Dataset entries:

☆ ☆ ☆

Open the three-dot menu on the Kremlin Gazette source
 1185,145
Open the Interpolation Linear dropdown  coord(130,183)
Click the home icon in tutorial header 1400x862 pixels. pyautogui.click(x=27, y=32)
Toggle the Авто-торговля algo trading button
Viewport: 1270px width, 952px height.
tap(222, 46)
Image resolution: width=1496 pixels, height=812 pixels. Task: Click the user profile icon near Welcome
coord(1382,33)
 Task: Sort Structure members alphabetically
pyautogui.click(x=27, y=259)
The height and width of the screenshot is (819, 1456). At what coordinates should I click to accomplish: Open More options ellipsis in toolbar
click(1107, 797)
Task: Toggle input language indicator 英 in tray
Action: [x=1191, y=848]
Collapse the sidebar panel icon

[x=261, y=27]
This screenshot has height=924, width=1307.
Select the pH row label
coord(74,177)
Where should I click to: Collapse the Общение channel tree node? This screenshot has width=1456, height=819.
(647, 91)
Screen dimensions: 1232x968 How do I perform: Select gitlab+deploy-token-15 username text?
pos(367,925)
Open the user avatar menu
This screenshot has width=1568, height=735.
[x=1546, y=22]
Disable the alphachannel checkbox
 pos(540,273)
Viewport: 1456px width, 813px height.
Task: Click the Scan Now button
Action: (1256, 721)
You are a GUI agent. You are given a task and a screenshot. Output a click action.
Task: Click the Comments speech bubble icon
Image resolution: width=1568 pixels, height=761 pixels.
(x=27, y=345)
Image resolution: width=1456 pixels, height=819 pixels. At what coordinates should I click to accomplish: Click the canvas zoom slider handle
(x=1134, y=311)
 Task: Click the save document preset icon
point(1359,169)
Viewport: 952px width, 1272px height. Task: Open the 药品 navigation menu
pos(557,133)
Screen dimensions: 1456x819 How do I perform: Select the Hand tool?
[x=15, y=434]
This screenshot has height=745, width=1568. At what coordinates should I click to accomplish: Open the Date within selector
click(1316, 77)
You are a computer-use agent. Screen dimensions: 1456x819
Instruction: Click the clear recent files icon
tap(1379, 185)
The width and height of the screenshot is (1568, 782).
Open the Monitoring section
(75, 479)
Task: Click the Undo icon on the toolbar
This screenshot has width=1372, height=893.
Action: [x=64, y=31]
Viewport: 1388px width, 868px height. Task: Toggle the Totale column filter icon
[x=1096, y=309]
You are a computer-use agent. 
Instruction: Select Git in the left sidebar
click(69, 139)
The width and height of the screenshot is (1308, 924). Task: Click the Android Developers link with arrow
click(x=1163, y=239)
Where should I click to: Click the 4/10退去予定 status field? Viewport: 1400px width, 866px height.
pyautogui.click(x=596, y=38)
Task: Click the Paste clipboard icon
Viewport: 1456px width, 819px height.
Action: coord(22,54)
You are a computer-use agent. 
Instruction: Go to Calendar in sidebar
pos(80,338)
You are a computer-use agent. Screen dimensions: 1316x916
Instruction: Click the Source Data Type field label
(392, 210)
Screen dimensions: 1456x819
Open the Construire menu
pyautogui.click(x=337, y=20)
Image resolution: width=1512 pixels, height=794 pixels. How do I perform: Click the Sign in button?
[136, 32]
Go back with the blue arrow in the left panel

☆ ☆ ☆

Assignment: For each line above that contains the word "agent", make a copy.

Response for this exercise:
You are a GUI agent. You are given a task and a screenshot. Output a click action.
You are a computer-use agent. Screen dimensions: 1456x819
You are a computer-use agent. 
You are a computer-use agent. 
You are a computer-use agent. Screen dimensions: 1316x916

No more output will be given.